As we have noted, it is common to use fairly small values for α in exponential smoothing systems in order to filter out random variations in demand. When actual demand rates increase or decrease gradually, such forecasting systems can track the changes rather well. If demand changes suddenly, however, a forecasting system that uses a small value for α will lag substantially behind the actual change. Thus, adaptive response systems have been proposed.
The basic idea of adaptive smoothing systems is to monitor the forecast error and, based on preset rules, to react to large errors by increasing the value of α. The value of α in the Trigg and Leach (1967) model is set equal to the absolute value of a tracking signal.
Tracking signal = Smoothed forecast error/Smoothed absolute forecast error
The smoothing of error is accomplished by using an equation similar to Equation 2. If the error is small, α will be small. If, due to a sudden shift in demand, the error is large, then the tracking signal will be large. Thus, if a step error would result. The large error signals that α should increase in order to give greater weight to current demand. The forecast would then reflect the change in actual demand. When actual demand stabilizes at the new level, adaptive systems would reset the value of α to a lower level that filters out random variations effectively. A number of approaches to adaptive response systems have been proposed, see, for example, Chow (1965), Trigg and Leach (1967) and Roberts and Reed (1969).

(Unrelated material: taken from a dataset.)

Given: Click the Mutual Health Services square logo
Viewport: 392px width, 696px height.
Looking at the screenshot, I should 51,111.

Adaptive models may be useful for new products for which little historical data are available; the adaptive models should correct and stabilize themselves quickly. If demand shows rapid shifts and little randomness, then adaptive methods may perform well. Such a demand pattern will, however, be uncommon in production inventory situations. Limitations of adaptive methods rest in the greater amounts of historical data, and computer time they require in comparison to the simpler models.
Causal or Explanatory Methods:
When we have enough historical data and experience, it may be possible to relate forecasts to factors in the economy that cause the trends, seasonal fluctuations. Thus, if we can measure these causal factors and can determine their relationships to the product or service of interest, we can compute forecasts of considerable accuracy.

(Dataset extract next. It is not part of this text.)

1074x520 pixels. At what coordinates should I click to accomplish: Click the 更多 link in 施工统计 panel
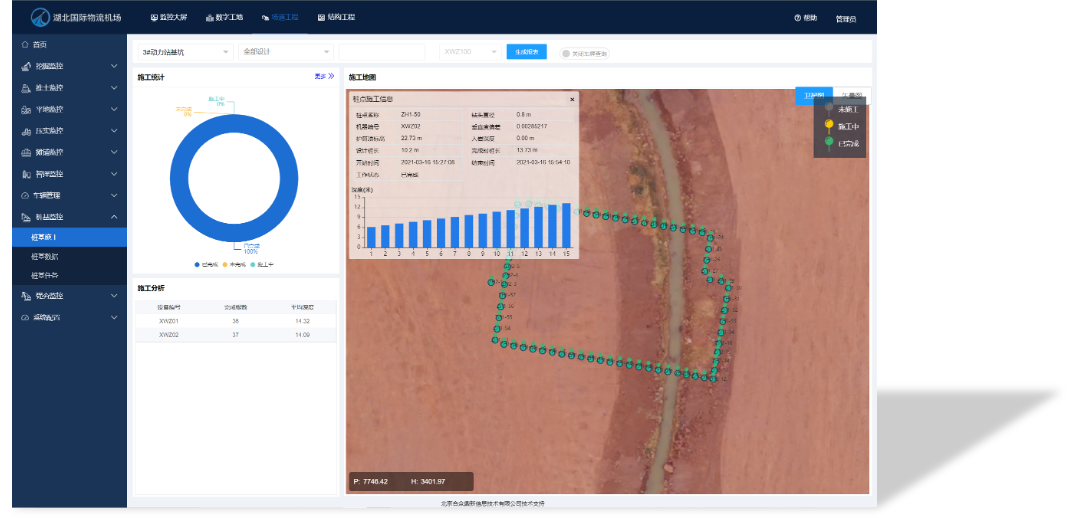pyautogui.click(x=324, y=76)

The factors used in causal models are of several types: disposable income new marriages, housing starts, inventories, and cost of living indices as well as predictions of dynamic factors and/or disturbances, such as strikes, actions of competitors, and sales promotion campaigns. The causal forecasting model expresses mathematical relationships between the causal factors and the demand for the item being forecast. There are two general types of causal models: regression analysis and econometric methods.
Forecasting based on regression methods establishes a forecasting function called a regression equation. The regression equation expresses the series to be forecast in terms of other series that presumably control or cause sales to increase or decrease.

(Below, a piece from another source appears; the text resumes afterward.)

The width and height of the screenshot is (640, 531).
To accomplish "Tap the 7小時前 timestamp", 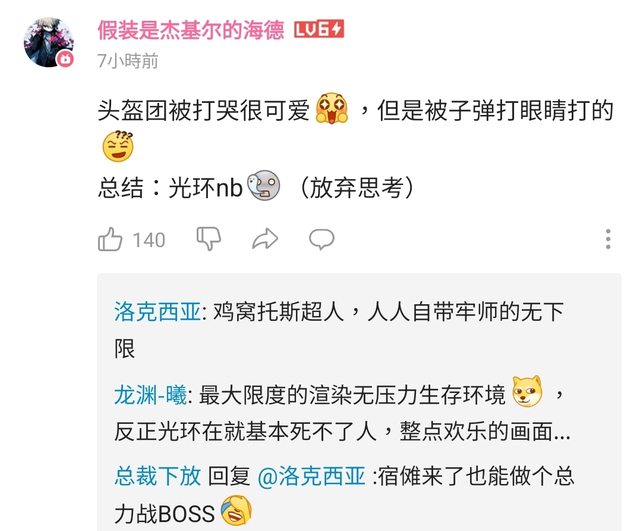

The rationale can be general or specific. For example, in furniture sales we might postulate that sales are related to disposable personal income: if disposable personal income is up, sales will increase, and if people have less money to spend, sales will decrease. Establishing the empirical relationship is accomplished through the regression equation. To consider additional factors, we might postulate that furniture sales are controlled to some extent by the number of new marriages and the number of new housing starts. These are both specific indicators of possible demand for furniture.
To summarize, the central idea in regression analysis is to identify variables that influence the variable to be forecasted and establish the relationship between them so that the known values of the independent variables can be used to estimate the unknown or forecasted value of the dependent variable.